### Given data
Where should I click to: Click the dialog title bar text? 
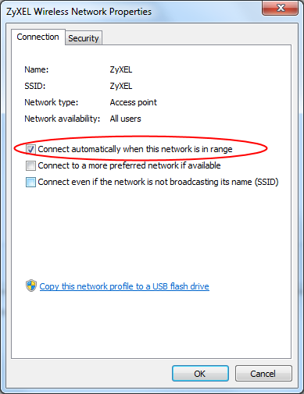click(79, 12)
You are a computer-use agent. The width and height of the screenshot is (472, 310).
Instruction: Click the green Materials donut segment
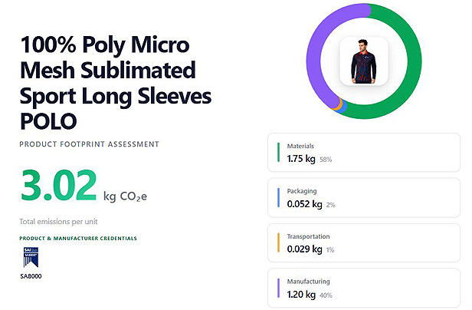click(415, 62)
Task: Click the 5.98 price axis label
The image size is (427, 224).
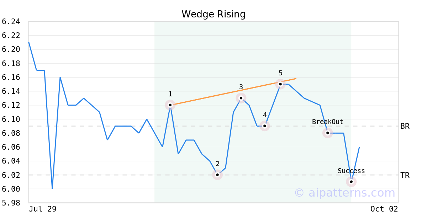Action: point(11,203)
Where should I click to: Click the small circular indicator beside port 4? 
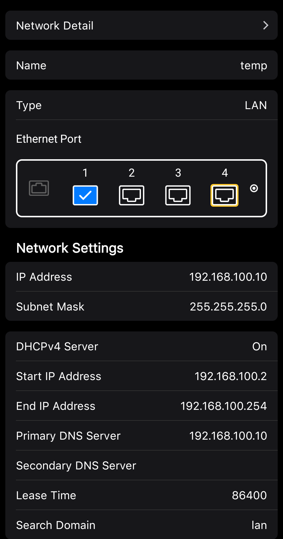point(254,188)
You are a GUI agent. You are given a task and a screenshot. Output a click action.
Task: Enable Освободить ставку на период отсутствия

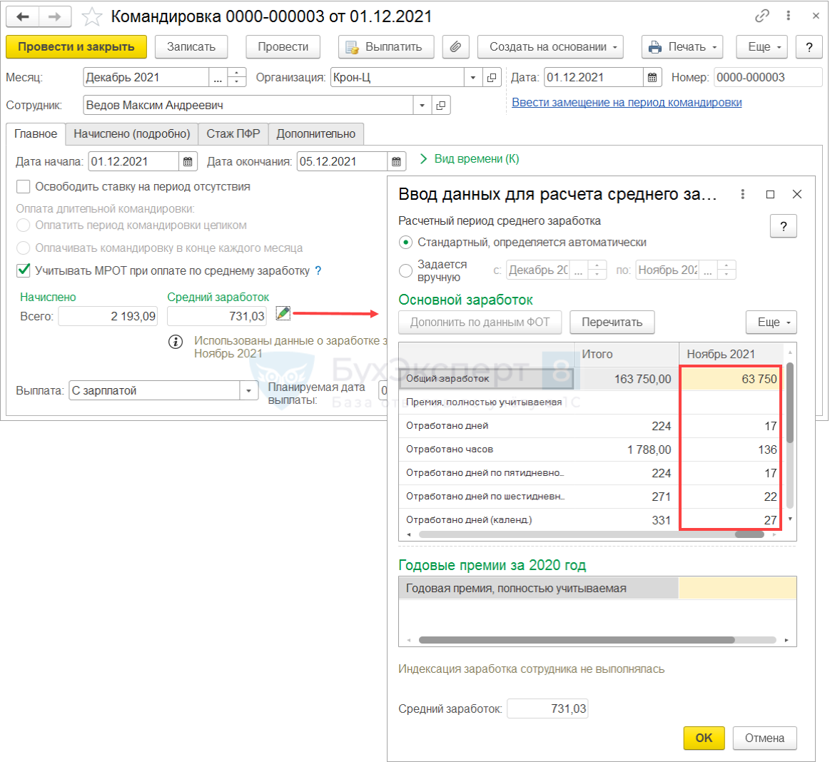point(24,187)
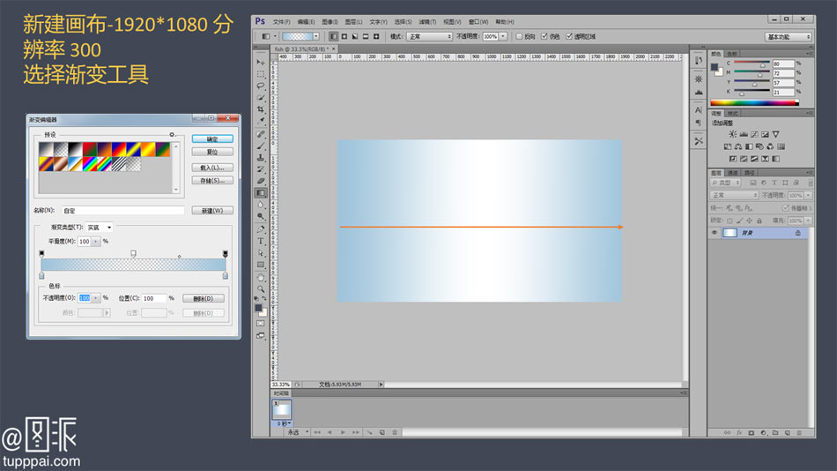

### To do
No pictures should appear in the copy. Print exactly the lines above from the line containing "Task: Enable Освободить" through the last line of the data.

### Problem solution
Task: Enable Освободить ставку на период отсутствия

point(24,187)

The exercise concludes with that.